Now on to the not unrelated tulip trade whose flourishing over the interim has evolved to the present day's manifestation requiring reckless central banks, insane stewards of national treasuries, and clueless dupes who evidently wouldn't know a sound investment from a stinking cesspool. Notwithstanding demand challenged contraction of physical economic activity following the collapse of Adam Smith's Leveraged Ponzi Scheme in 2008—this formerly having provided the means of masking the physical economy's marginalization behind a ruse claiming to represent a "capitalism" success story (when in fact capitalism was nowhere in the neighborhood of what in fact was going on)—we see commodities fairly remaining still a beneficiary of the ruse everyone who is anyone has been groomed to uphold as if theirs represented the very calling of Jesus Christ himself. Again, though, buoyant commodities prices in the face of a demand-challenged backdrop (and this subsumed beneath a massive mountain of illegitimate debt) can only serve to but further marginalize the physical economy. Certainly judging by the CRB's more muted relative performance in relation to the S&P 500 (see bottom panel), trapped weak hands evidently are fully aware of the wall against which they have been backed.

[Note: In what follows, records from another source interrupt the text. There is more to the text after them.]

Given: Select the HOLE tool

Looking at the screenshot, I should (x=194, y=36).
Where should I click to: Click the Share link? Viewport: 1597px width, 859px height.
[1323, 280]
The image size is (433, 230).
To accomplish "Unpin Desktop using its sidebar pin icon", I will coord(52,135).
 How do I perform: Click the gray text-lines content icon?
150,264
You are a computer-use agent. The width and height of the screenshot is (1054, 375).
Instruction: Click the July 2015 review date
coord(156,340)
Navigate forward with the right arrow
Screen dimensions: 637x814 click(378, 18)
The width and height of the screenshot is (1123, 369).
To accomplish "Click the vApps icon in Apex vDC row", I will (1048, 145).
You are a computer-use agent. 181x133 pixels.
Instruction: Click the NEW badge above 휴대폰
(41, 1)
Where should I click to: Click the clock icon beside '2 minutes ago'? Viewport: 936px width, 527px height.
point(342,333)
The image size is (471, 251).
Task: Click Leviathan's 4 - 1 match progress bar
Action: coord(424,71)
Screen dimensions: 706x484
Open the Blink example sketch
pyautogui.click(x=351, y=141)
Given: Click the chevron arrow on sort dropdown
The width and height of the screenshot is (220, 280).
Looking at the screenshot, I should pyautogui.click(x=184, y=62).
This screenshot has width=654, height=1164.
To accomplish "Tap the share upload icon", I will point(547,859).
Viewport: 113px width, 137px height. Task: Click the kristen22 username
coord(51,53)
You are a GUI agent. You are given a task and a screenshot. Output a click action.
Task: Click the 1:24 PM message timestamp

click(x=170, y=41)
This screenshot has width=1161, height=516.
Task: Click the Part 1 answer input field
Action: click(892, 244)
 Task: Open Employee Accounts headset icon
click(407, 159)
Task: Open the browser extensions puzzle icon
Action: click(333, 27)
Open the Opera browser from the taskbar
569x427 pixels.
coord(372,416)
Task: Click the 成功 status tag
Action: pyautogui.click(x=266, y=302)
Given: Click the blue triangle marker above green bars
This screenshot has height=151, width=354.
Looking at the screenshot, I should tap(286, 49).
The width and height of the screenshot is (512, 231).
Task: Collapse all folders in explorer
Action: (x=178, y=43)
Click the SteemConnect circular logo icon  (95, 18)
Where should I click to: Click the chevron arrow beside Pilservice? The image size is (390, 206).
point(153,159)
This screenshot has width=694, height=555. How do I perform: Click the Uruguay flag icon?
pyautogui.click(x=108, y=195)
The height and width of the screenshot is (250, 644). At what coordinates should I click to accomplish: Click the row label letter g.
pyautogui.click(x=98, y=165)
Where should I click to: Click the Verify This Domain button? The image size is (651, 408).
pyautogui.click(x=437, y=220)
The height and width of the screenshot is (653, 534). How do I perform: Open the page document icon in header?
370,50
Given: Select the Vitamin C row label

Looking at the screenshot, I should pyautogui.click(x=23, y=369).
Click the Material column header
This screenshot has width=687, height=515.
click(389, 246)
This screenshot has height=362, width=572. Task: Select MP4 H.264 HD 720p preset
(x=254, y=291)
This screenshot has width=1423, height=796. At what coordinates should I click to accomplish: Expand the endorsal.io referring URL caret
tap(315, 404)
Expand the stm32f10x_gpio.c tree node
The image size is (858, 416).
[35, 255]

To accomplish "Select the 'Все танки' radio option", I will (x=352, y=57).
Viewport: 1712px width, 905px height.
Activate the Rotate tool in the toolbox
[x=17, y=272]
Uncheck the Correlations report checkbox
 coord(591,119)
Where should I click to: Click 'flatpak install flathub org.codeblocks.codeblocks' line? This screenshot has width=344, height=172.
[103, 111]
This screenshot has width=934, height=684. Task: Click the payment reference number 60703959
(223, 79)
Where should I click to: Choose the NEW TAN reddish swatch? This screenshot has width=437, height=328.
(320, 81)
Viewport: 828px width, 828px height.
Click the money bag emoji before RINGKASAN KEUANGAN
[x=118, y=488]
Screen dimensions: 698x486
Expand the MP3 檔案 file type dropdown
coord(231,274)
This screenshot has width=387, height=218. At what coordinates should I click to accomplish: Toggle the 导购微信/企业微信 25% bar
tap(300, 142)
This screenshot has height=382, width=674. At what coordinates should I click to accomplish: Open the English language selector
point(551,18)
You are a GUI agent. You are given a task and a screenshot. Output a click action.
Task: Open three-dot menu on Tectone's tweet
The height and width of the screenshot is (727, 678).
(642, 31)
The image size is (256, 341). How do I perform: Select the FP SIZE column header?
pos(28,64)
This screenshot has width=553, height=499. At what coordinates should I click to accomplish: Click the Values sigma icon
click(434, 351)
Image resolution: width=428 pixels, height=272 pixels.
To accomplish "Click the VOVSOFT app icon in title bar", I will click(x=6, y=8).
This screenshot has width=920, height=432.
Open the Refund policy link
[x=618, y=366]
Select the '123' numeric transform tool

There being a dearth of AAA-rated trinkets which to bid up following the collapse of Adam Smith's Leveraged Ponzi Scheme in 2008 thus leaves a constricted supply of so-called "assets" toward which credit gushing forth from lenders of last resort can be assigned. Thus does fantasy seeking a trade in carbon credits still survive, as urgently needed are widely treasured financial instruments capable of magically absorbing an ever increasing supply of credit required to forestall the trans-Atlantic banking system's collapse. Indeed, anything allowing leverage of something deriving its value by arbitrary decree will do—synthesized assets only minimally impinging upon a physical economy otherwise to be sustained in a state of relative calm amidst what is, and what must by necessity continue to be, the economy's increasing marginalization. How ever arbitrary and ultimately misguided are policies venturing to somehow revive Adam Smith's Leveraged Ponzi Scheme, so long as we can go on living in the land of make believe, where never a bad credit is to be acknowledged and, God forbid, subsequently written off, the "S" in USA must out of necessity stand for "Swindle," much as in fact ultimately has been true over the entire duration of the post-Bretton Woods era, all illusory, unsustainable, debt-fed "wealth" created over the interim aside.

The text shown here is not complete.